Growing Drinking Water Crisis Threatens U.S. Cities
JACKSON, Mississippi (Dispatches) -- Residents of Jackson, Miss., recently experienced a week without reliable water service. And an advisory to boil any water that does flow from faucets in that capital city of 150,000 people has been in place since late July.
This is just some of the alarming drinking-water-related news that has surfaced as summer winds down in the U.S. Other reports have told of arsenic in tap water in a New York City public housing complex, potentially sewage- or runoff-related Escherichia coli bacteria in West Baltimore’s water supply and a lawsuit alleging neurological issues linked to thousands of liters of jet fuel that leaked into drinking water in Hawaii last year.
In the aftermath of the drinking-water contamination crisis that hit Flint, Mich., in 2014, a growing number of similar incidents have received national attention, eroding confidence in neglected drinking-water and wastewater treatment systems that once were considered among the world’s most sophisticated and robust.
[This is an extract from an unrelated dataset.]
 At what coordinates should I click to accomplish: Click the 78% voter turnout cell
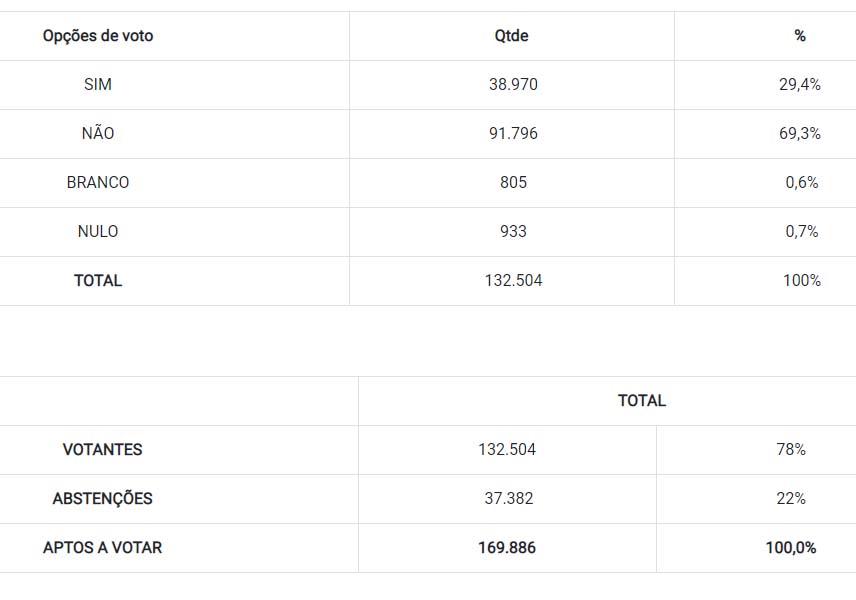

Some ground will be gained as billions of dollars from the Biden administration’s Bipartisan Infrastructure Law start to flow to states for improvements to local water systems—including the replacement of dangerous lead pipes that run from public water lines to buildings’ plumbing. But money alone cannot solve larger structural and systemic issues afflicting the nation’s thousands of aging public and private water and wastewater systems, experts say.
Upmanu Lall, a hydroclimatologist at Columbia University and a luminary in his field, has co-authored and led numerous studies that document the rise of contaminated drinking water in the U.S.
He and his colleagues assessed a national data set of 17,900 water utilities and other community drinking-water systems, revealing that water-quality violations of the U.S. Safe Drinking Water Act more than doubled between 1980 and 2015.
In the latter year, drinking-water systems serving nearly 21 million people in the U.S. were cited for such water-quality violations.
“Jackson is one of many cities where things like this are happening. It is perhaps one of the larger such crises. And it’s a more chronic one,” Lall told Scientific American.
“One big concern is the California drought. The agriculture industry there is at an extremely high risk of dying. And that will have an impact on the food supply. More generally, we will see a slowly evolving epidemic of water system failures like the one in Jackson.”